Many Jews, including the Reform movement, adopted Zionism retrospectively, in the shadow of the Holocaust, correcting course as Enlightenment promises crumbled under the Nazi boot.
Zionists like Theodor Herzl had seen dreadful tidings in the late 19th and early 20th Century; they believed Jews could alter their precarious standing only by changing their footing, to relate to the world as an equal among nations.
The European Enlightenment had promised Jews a path to equality and citizenship, if only they would behave like any other religion. The Zionists saw the only solution to the European "Jewish problem" through political independence like any other nation, but whose wellspring was the ancient prophetic worldview, of Jews as a people living justly in their own land.
As an eight-year-old arriving in Israel, my own awareness of all these forces was being shaped by those closest to me: my parents, who had fought the scourge of Jew hatred and went on to march with Dr. King; my grandmother, a Zionist since her youth under Czar Nicholas II, for whom working to create a Jewish national home was her life; our closest family friends, survivors of the Nazi camps, and veterans of Israel's War of Independence, with whom we spent every Passover and who gave grave meaning to "Next year in Jerusalem."
Through my young eyes, Jewish sovereignty took human form in Israel. Vividly I recall docking at the Haifa port, where some 600,000 Holocaust survivors had disembarked not so long before. I tried to imagine what they felt at their first sight of the land of their redemption.
Vividly I recall ascending the twisting road to Jerusalem littered with the hulks of armored trucks. Never had I seen the detritus of war, but I had heard the story of how young Jewish fighters had broken the siege.
Vividly I recall my relatives' spartan home in Ra'anana, nestled among fragrant orange groves. Our Israeli cousins took us to a neighbor to witness a rare marvel -- a refrigerator -- signaling that the pioneers indeed were taking root.
Vividly I recall riding buses with wooden seats, crammed among passengers carting live chickens, jabbering in Hebrew, to chickens, to children, to anyone within earshot.
On our trip to the Negev, vividly I recall my relatives' amazement when we visited Sde Boker and waved to the kibbutz's most prominent member, Prime Minister David Ben Gurion, just as he was leaving.
Now Israel is 70. The pioneers and founders mostly are gone. We Baby Boomers are the youngest people with vivid memories of Israel's early days.
Fading, too, is comprehension of Israel's historical imperative.
When Siren voices lure young Jews with a far-left call, casting Israel as pariah, I bristle at the irony and vividly recall the righteous purpose of Jewish self-determination, which my generation learned at the bosom of relatives and family friends.
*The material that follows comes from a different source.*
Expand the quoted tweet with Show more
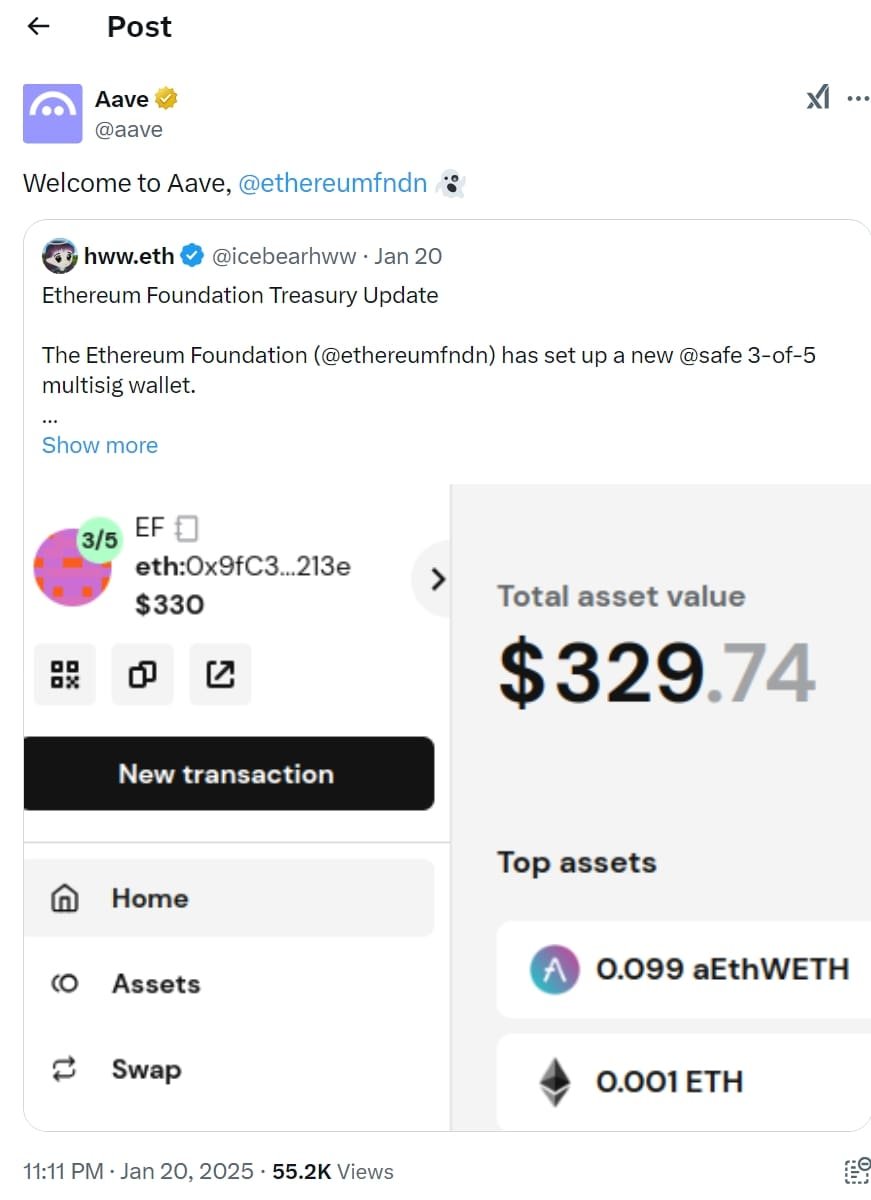Viewport: 871px width, 1200px height. coord(100,445)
They experienced pogroms, survived genocide, fought tsunamis of anti-Semitism, and, through individual and collective effort, put the Jewish people on a different footing.
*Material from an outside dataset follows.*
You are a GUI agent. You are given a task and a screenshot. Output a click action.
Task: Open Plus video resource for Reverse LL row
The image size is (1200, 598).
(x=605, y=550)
Israel's errors and sins could be forgiven, for we had witnessed the end of Jewish exile. Israel, with the help of Jews in America, had rescued millions of refugees. In Israel they started a new life, and built one of the world's most dynamic, innovative, and progressive societies. If that wasn't justice, what was?
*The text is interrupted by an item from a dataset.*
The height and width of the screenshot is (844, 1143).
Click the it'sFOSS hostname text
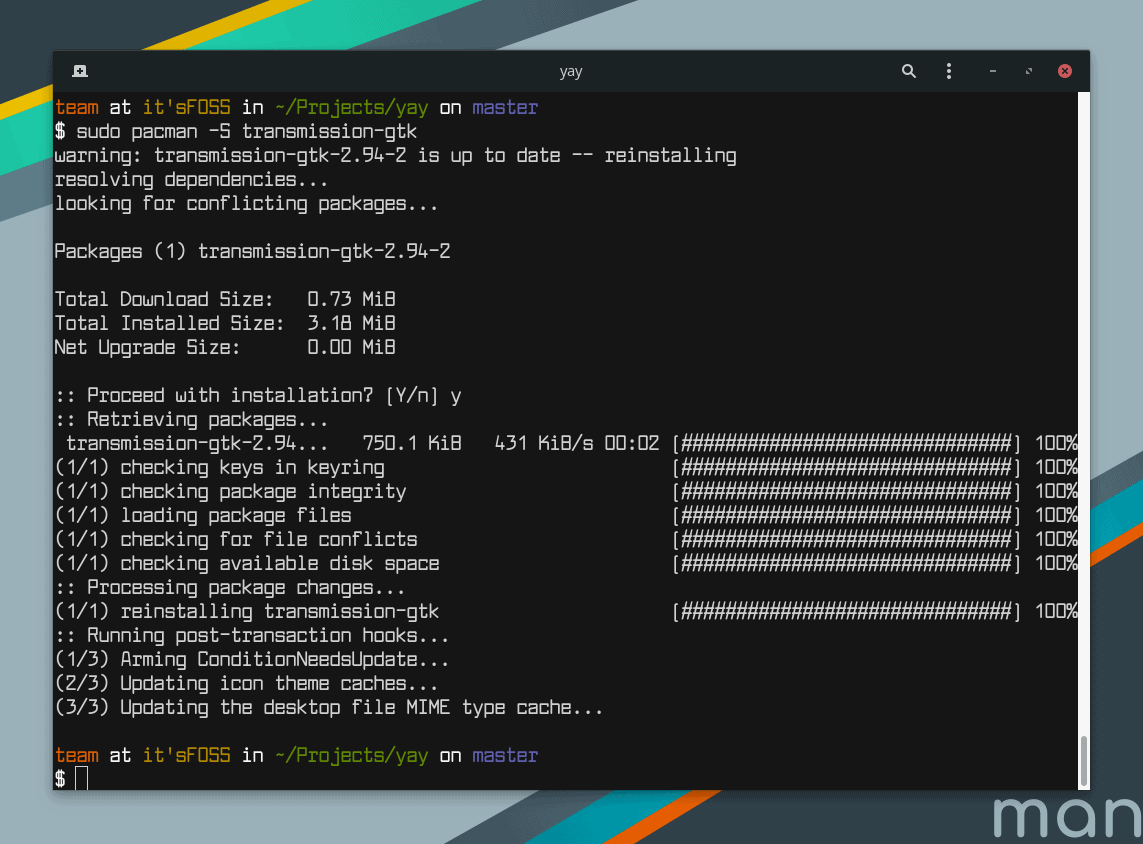186,107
Despite her travails, and barring, God forbid, any cataclysm, Israel will celebrate her 80th anniversary of independence, and many more beyond that.
We celebrate her independence for the very reason that Israel is no dream, but rather a thriving nation inhabited by a vibrant, diverse ingathering of people -- Jews and non-Jews -- who call her home.
All things considered, the state of the Jewish people will continue to vindicate her righteous purpose for many decades to come.
Aaron B. Cohen is JUF Senior Communications Advisor.